43 % des étudiants utilisent un préservatif à chaque rapport

Les comportements des jeunes en matière de sexualité et, notamment, de port de préservatif, révèlent à quel point ces derniers sont insuffisamment informés sur le virus du Sida, qu’il s’agisse des modes de transmission ou des risques encourus.

 

Se protéger

En France, seuls 43 % des étudiants et 58 % des lycéens utilisent systématiquement un préservatif lors de leurs rapports intimes. (1)

  • Ils justifient le fait de ne pas utiliser de préservatifs en expliquant qu’ils n’en avaient pas sur eux (13 % des étudiants, 8 % des lycéens), qu’ils n’avaient pas envie d’en mettre (19 % des étudiants, 7 % des lycéens) ou qu’ils avaient confiance en leur partenaire (12 % des étudiants, 13 % des lycéens). (1)

  • En 2015, 14 % des étudiants et 9 % des lycéens reconnaissaient ne jamais utiliser de préservatifs. (2)

 

Se faire dépister

  • 9 % des jeunes déclarent s’être exposés fréquemment, en 2016, à un risque de contamination, un pourcentage qui a progressé de 3 points en un an. (1)

  • Près de 3 jeunes sur 4, étudiants comme lycéens, ne font pas systématiquement de test de dépistage du virus du Sida, alors même qu’ils changent ou ont changé de partenaire. (1)

  • Plus de la moitié des étudiants (53 %) et des lycéens (66 %) considèrent en effet ne pas avoir pris un risque suffisant pour se faire dépister. (1)

 

S’informer

  • De manière générale, seuls 16 % des jeunes de 15 à 24 ans considèrent être très bien informés sur le virus du Sida (3).

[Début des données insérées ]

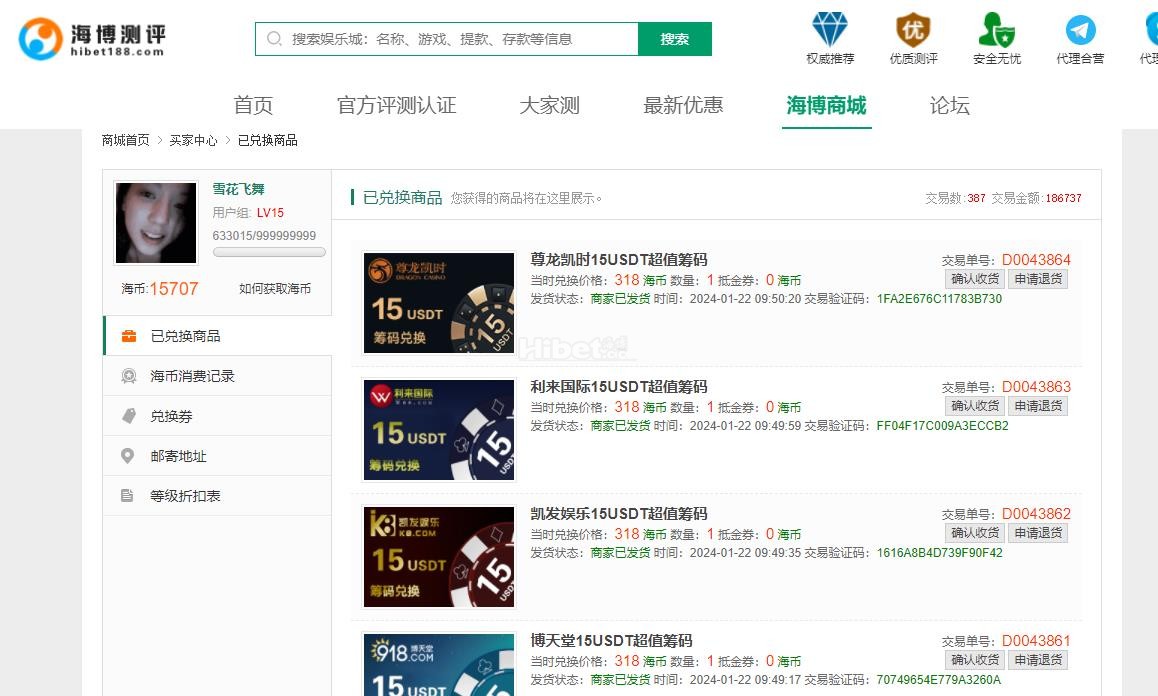
Task: Click the 海博测评 site logo
Action: tap(92, 39)
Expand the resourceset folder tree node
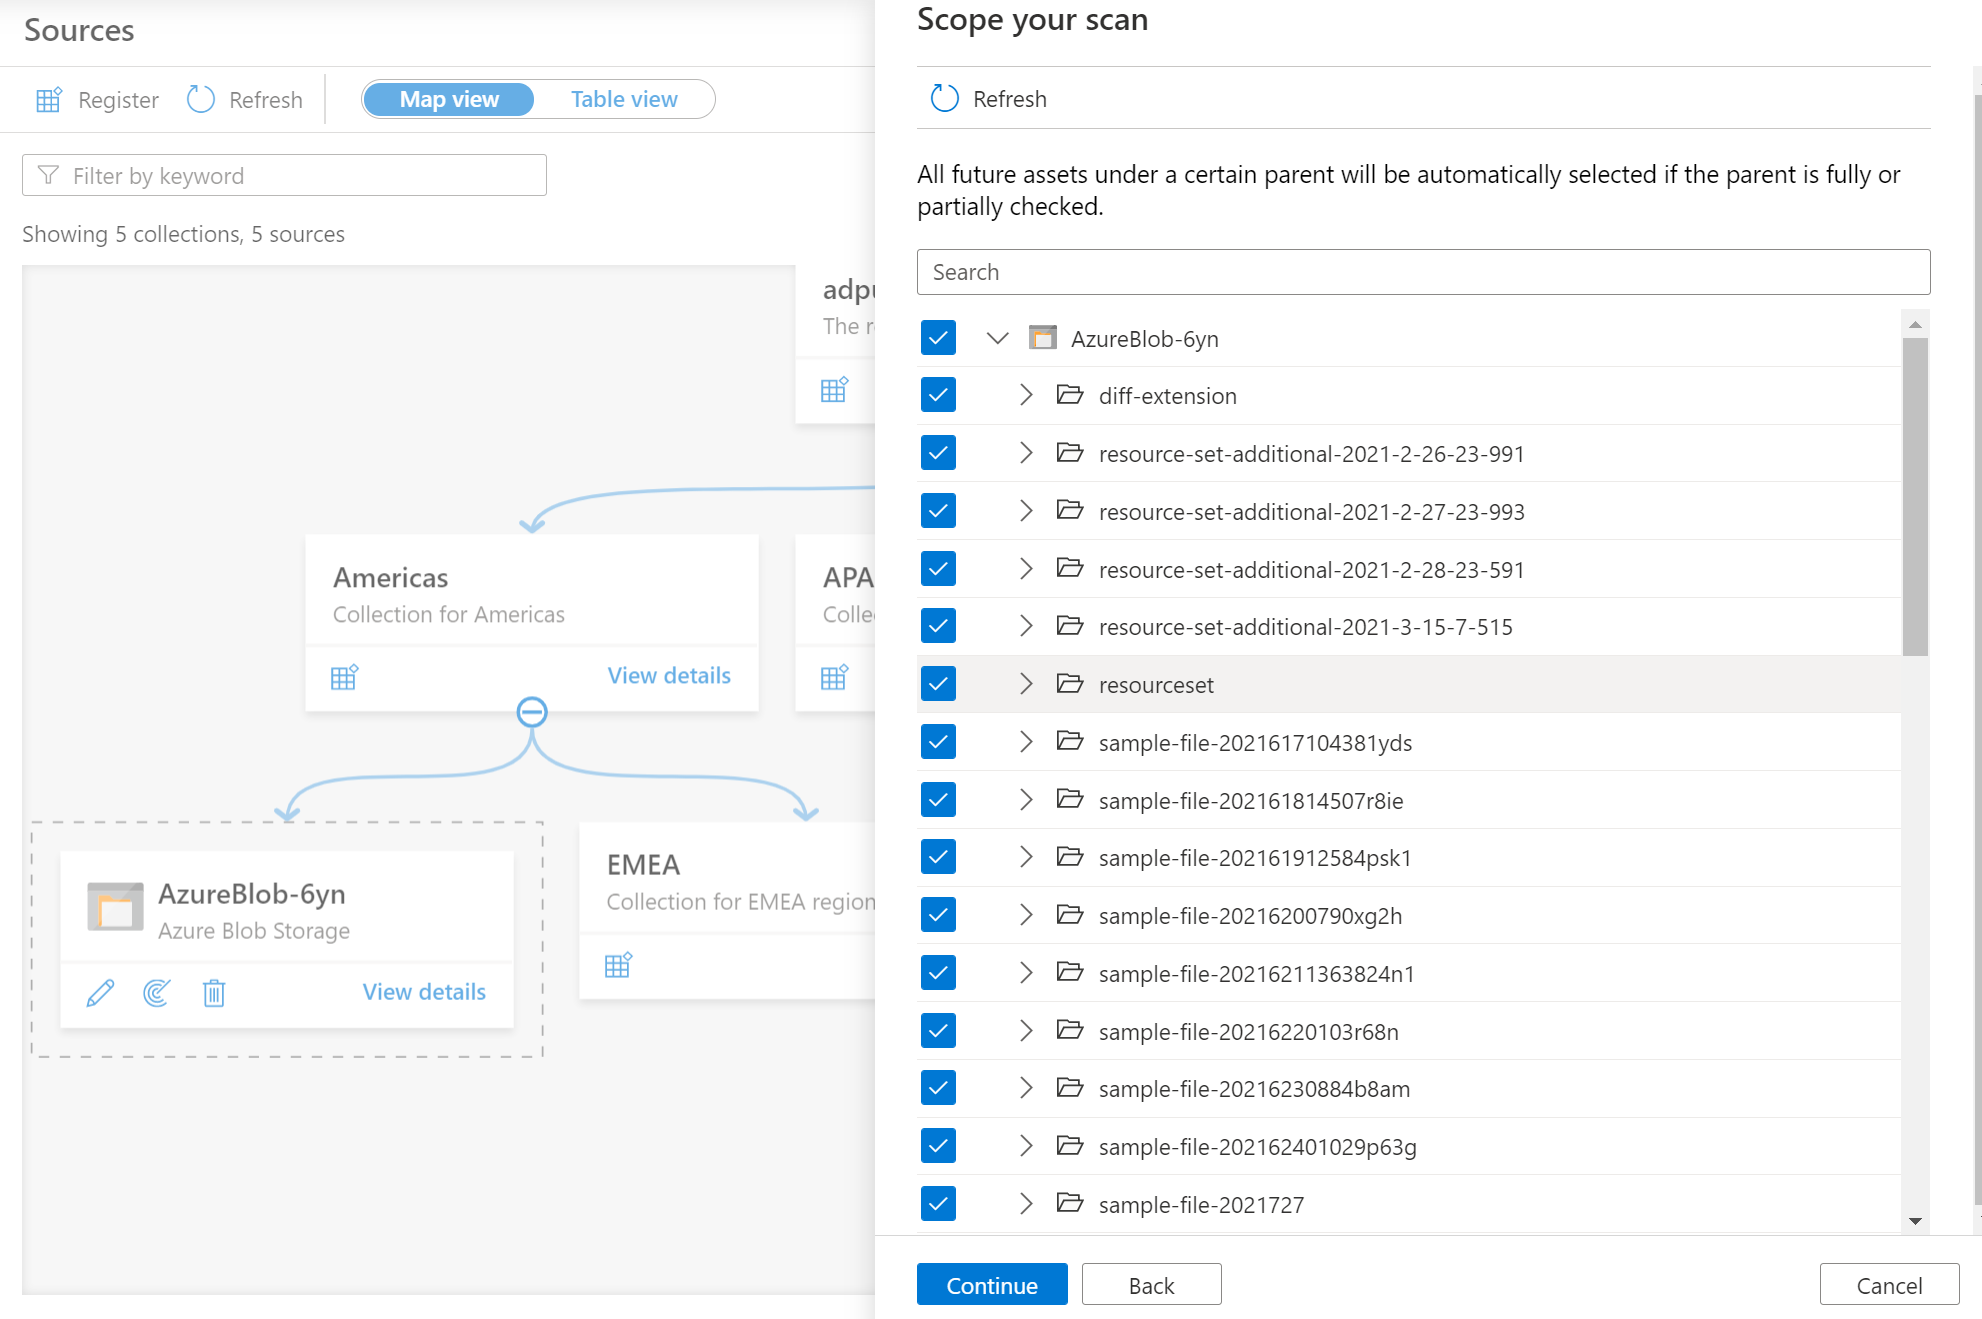The image size is (1982, 1319). pos(1026,683)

  • 30 % des jeunes ont des représentations faussées de la maladie et de ses modes de transmission : ils sont aujourd’hui 20 % à déclarer que le virus du Sida peut se transmettre en embrassant une personne (15 % en 2015) et 15 % en s’asseyant sur un siège de toilettes publiques (13 % en 2015). (3)

  • 22 % des jeunes pensent qu’il existe un traitement pour guérir du Sida. Pour rappel, il n’existe pas de vaccin contre le VIH et les traitements existants permettent de contrôler la maladie mais pas de la guérir (voir la rubrique « se traiter »). (3)
     
  • Les jeunes se sentent de moins en moins bien informés sur les lieux où se faire dépister (58 %, -13 points par rapport à 2015) ou sur l’existence d’un traitement d’urgence en cas de risque (relation sexuelle non protégée notamment) (47 %, -18 points par rapport à 2015). (3)

 

Nouveaux cas

Aujourd’hui en France, on estime à 11 % le nombre de découvertes de séropositivité chez les jeunes de 15-24 ans, un chiffre en augmentation de 24 % depuis 2007. Par ailleurs, le nombre de découvertes de séropositivité a plus que doublé chez les jeunes homosexuels et bisexuels qui ont plus de risques d’être infectés qu’un autre jeune. (4)

 

(1) Etudes Opinion Way pour la SMEREP réalisées selon deux questionnaires en ligne du 29 avril au 25 mai 2016 auprès de 507 étudiants de toute la France (pp. 6, 7, 8, 12 et 13), et du 20 mai au 7 juin 2016 auprès de 368 lycéens d’Île-de-France et 403 lycéens (pp. 5, 6, 10, 11) de toute la France.

(2) Etudes Opinion Way pour la SMEREP réalisée selon la méthode des questionnaires auto-administrés en ligne, du 9 avril au 7 mai 2015 auprès de 500 étudiants de toute la France (p.4), et du 23 avril au 21 mai 2015 auprès de 407 lycéens de toute la France (p.4).

(3) Sondage Ifop et Bilendi pour Sidaction réalisé par questionnaire auto-administré en ligne du 5 au 12 février 2016 auprès d’un échantillon de 1001 personnes, représentatif de la population française âgée de 15 à 24 ans (pp. 9, 11, 20 et 24).

(4) Communiqué « Les jeunes, l’information et la prévention du sida » de Sidaction, en date du 31 janvier 2016.